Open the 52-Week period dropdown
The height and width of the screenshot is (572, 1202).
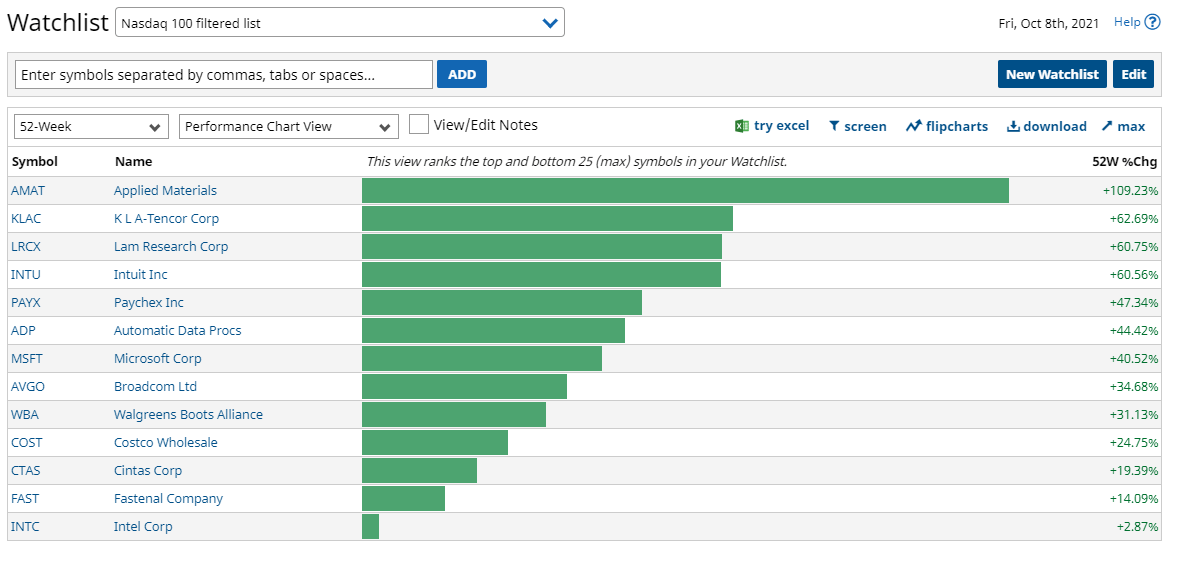(x=91, y=126)
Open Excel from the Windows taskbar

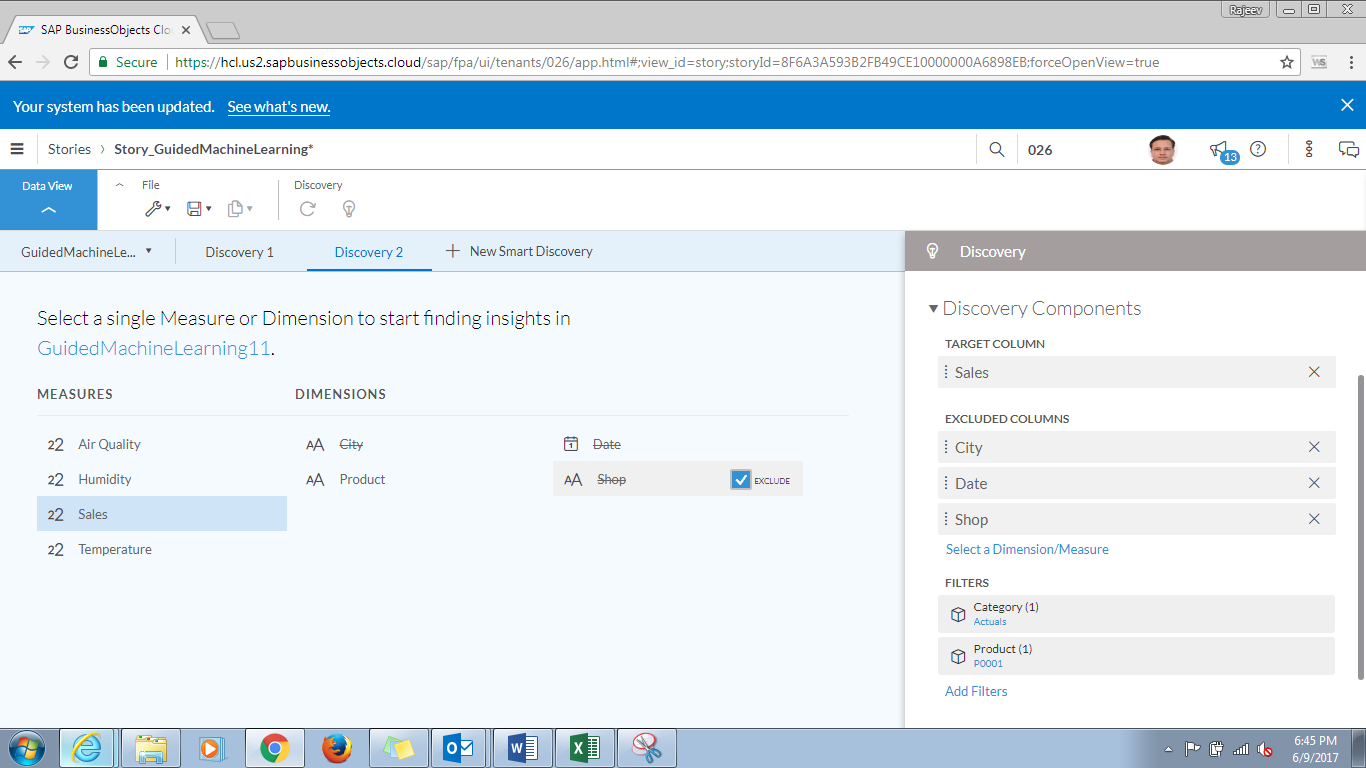point(584,748)
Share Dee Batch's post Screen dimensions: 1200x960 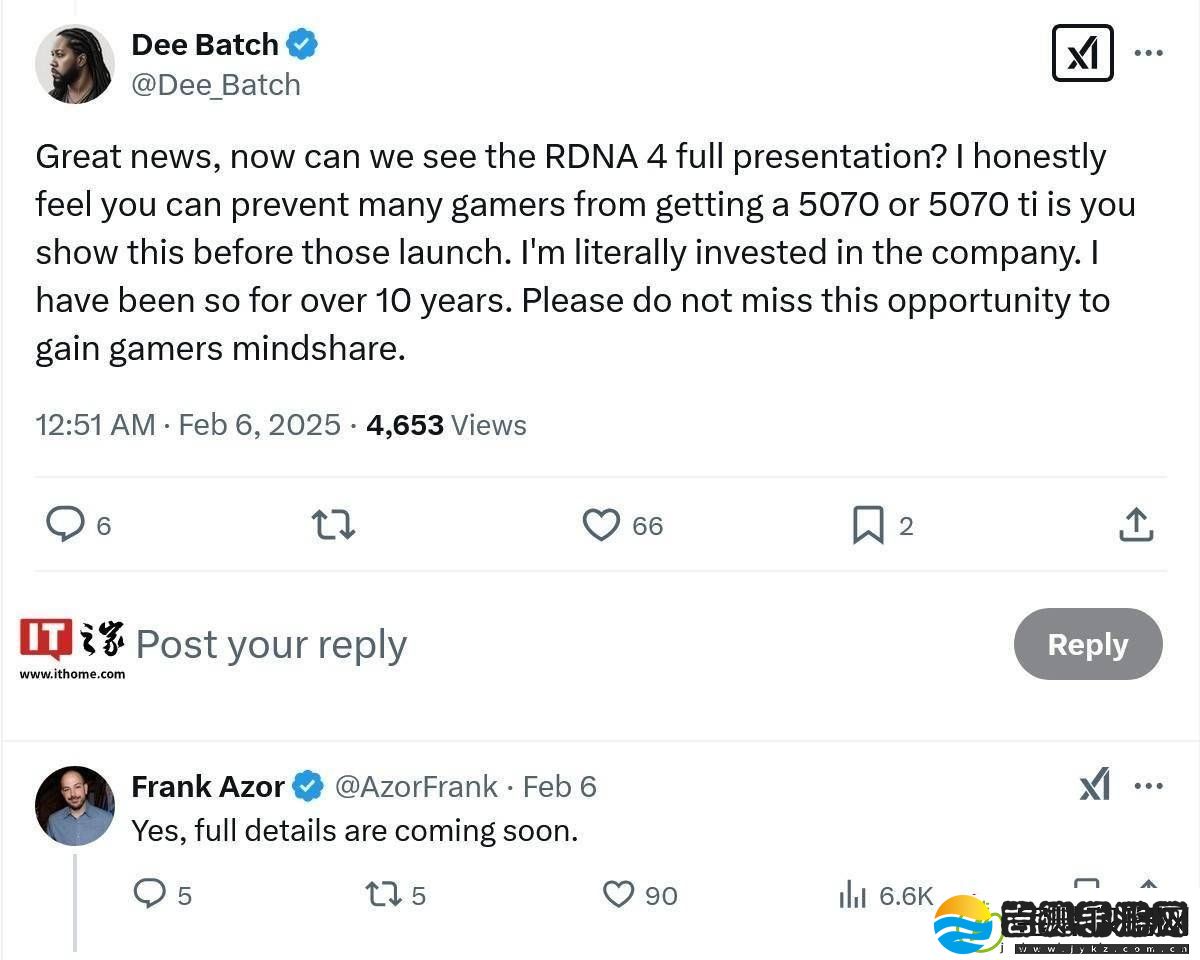1136,524
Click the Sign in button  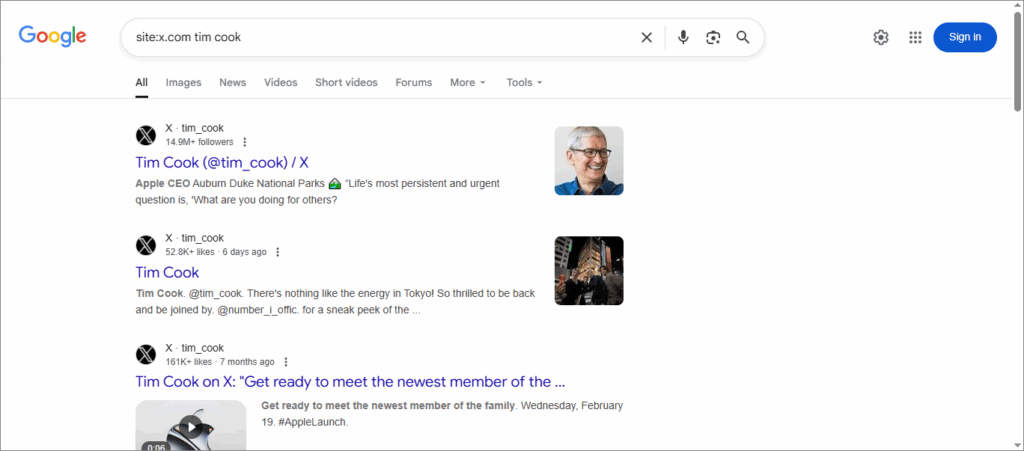964,37
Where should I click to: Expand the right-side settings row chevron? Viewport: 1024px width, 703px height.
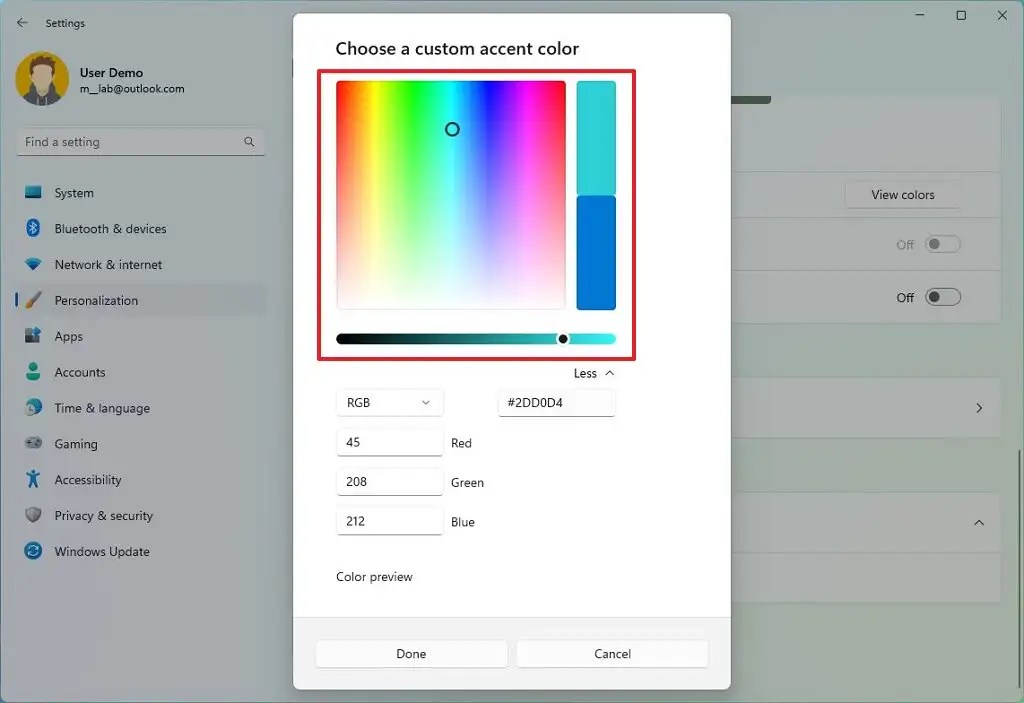click(979, 408)
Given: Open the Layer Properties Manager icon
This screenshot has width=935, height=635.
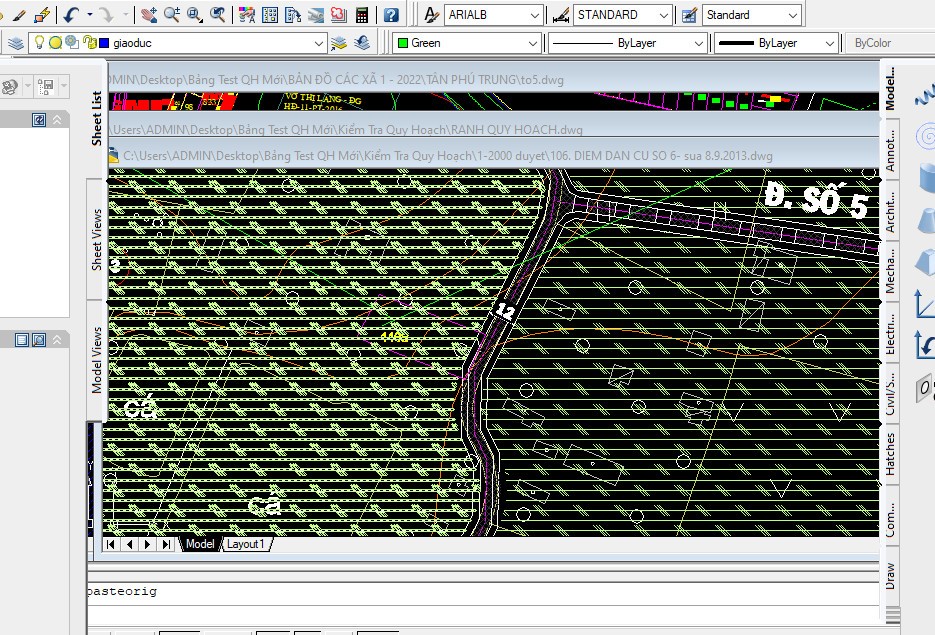Looking at the screenshot, I should [x=16, y=43].
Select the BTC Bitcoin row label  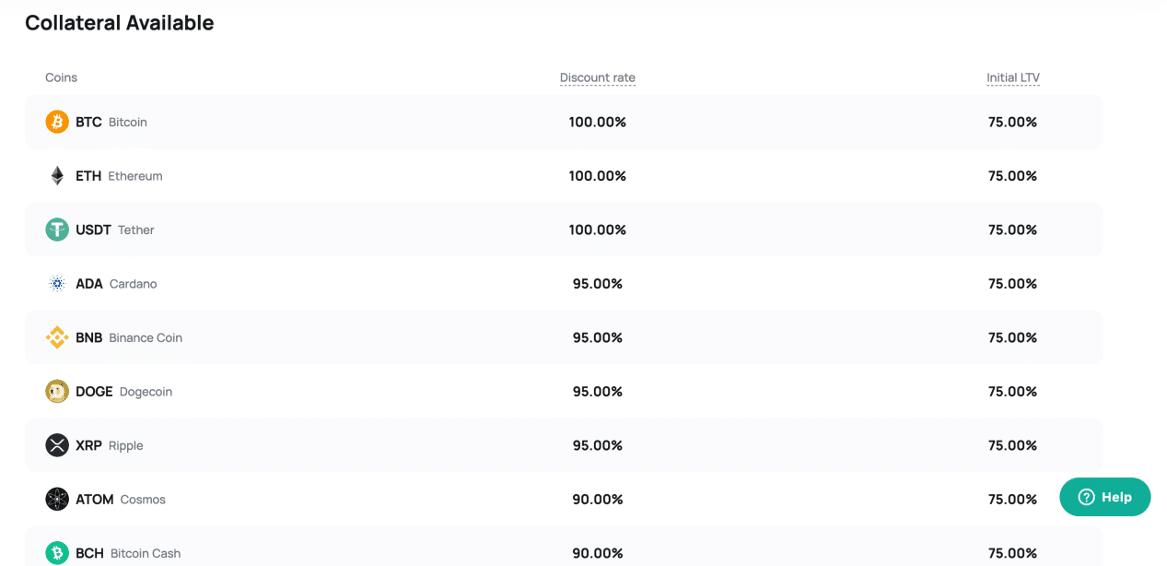coord(112,122)
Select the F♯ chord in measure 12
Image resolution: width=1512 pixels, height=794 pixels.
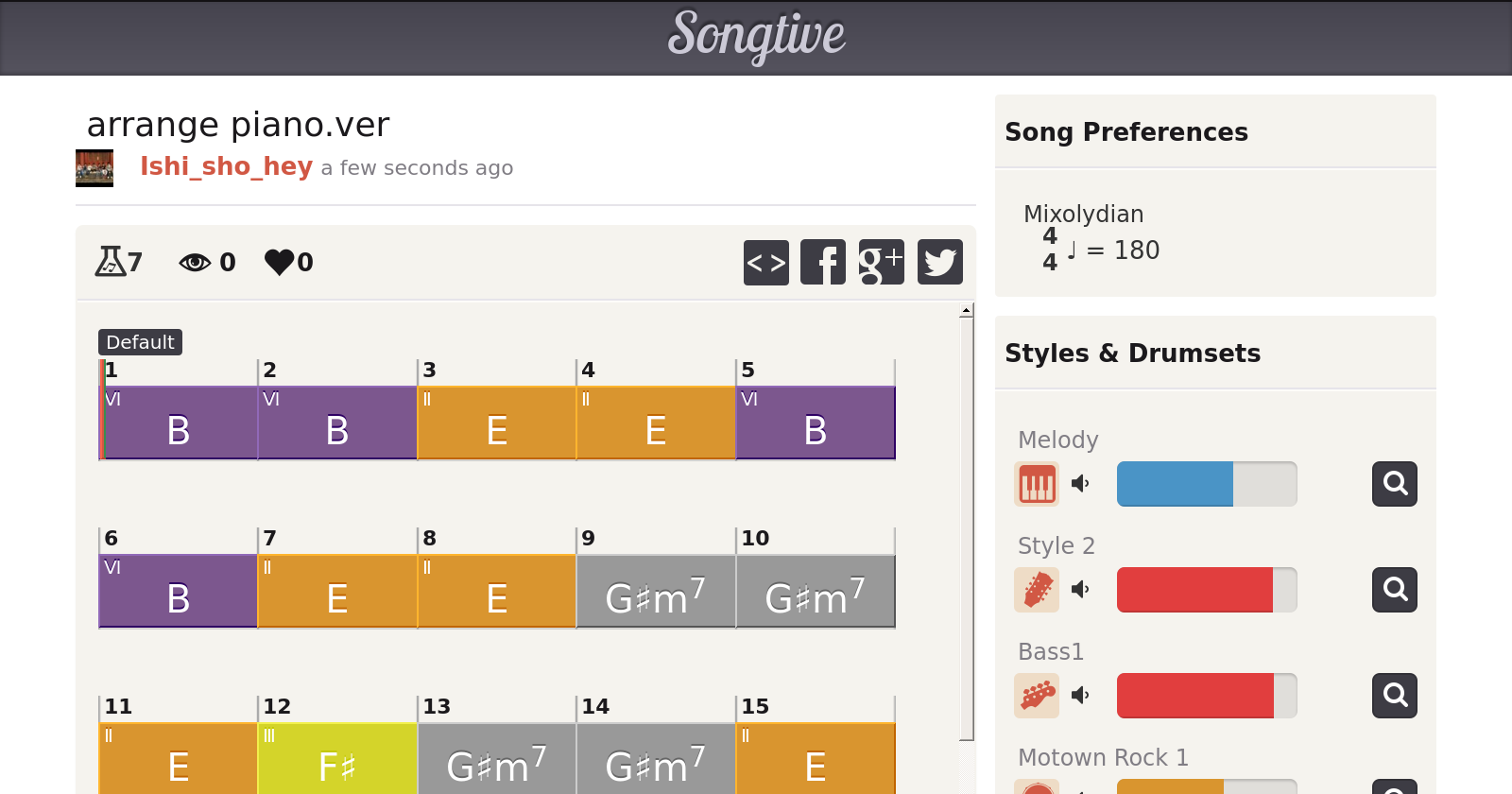coord(337,759)
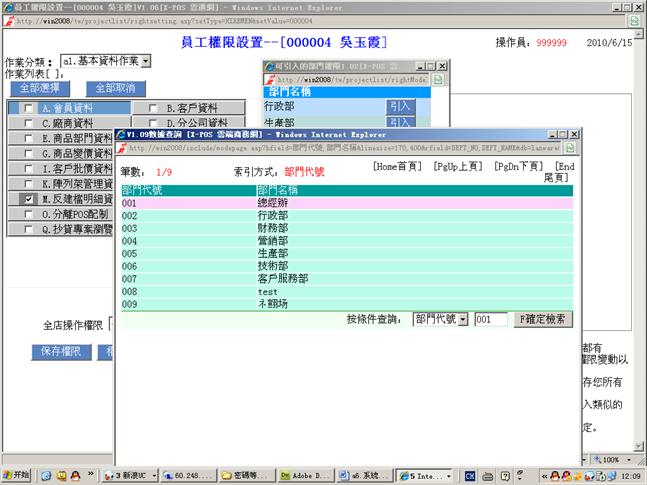The height and width of the screenshot is (485, 647).
Task: Go to next page via PgDn下頁
Action: (519, 166)
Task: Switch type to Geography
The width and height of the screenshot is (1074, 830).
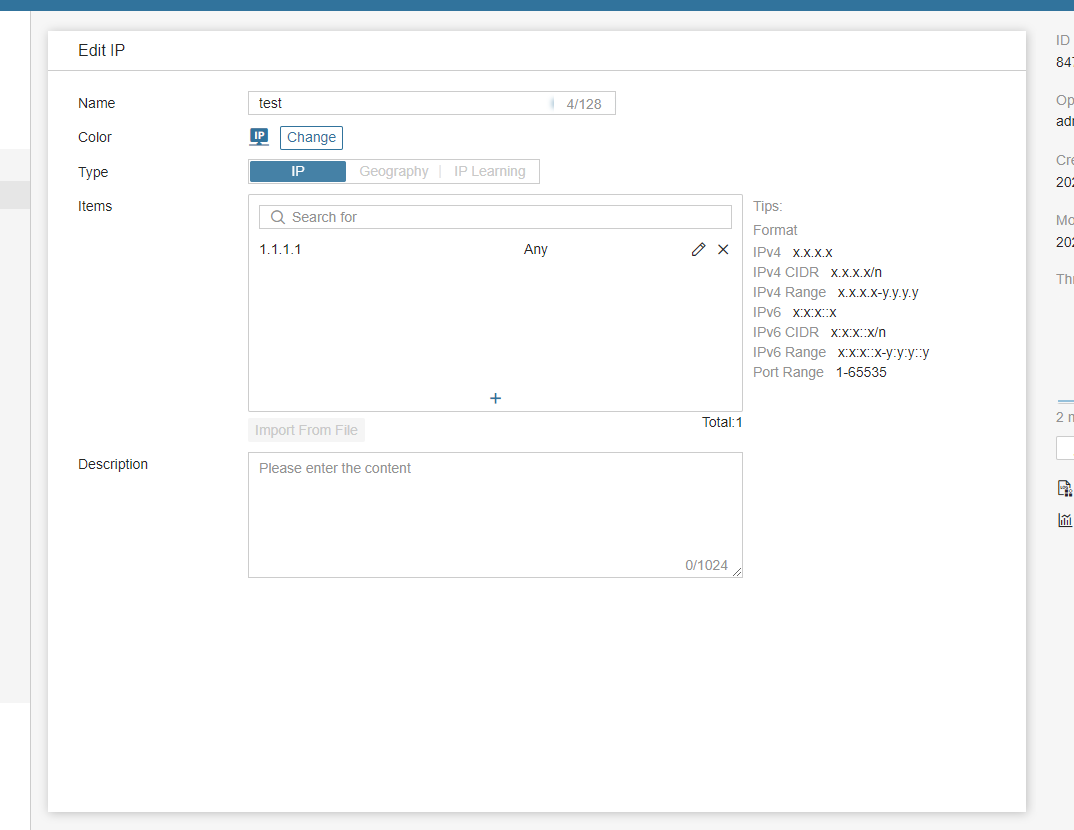Action: [393, 171]
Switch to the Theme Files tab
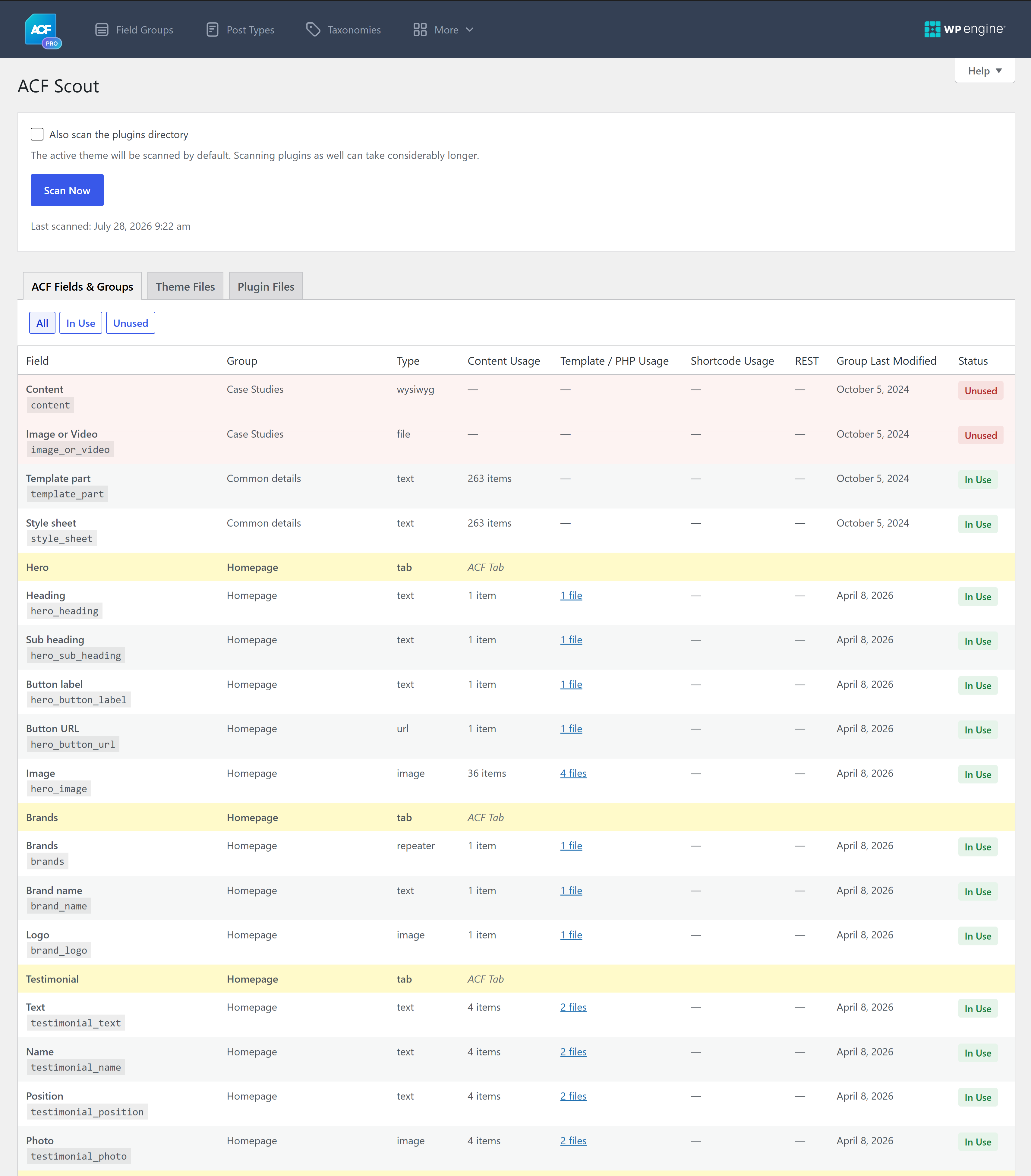The height and width of the screenshot is (1176, 1031). click(185, 286)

════════════════════

**Instructions to follow**: If pictures appear, drop them, and retype exactly the lines from the "Image resolution: width=1512" line through the last line of the data above.

**Task output**:
Image resolution: width=1512 pixels, height=794 pixels.
coord(337,759)
The height and width of the screenshot is (485, 647).
Task: Go to next page via PgDn下頁
Action: (519, 166)
Task: Switch type to Geography
The width and height of the screenshot is (1074, 830).
Action: [393, 171]
Switch to the Theme Files tab
The height and width of the screenshot is (1176, 1031). click(185, 286)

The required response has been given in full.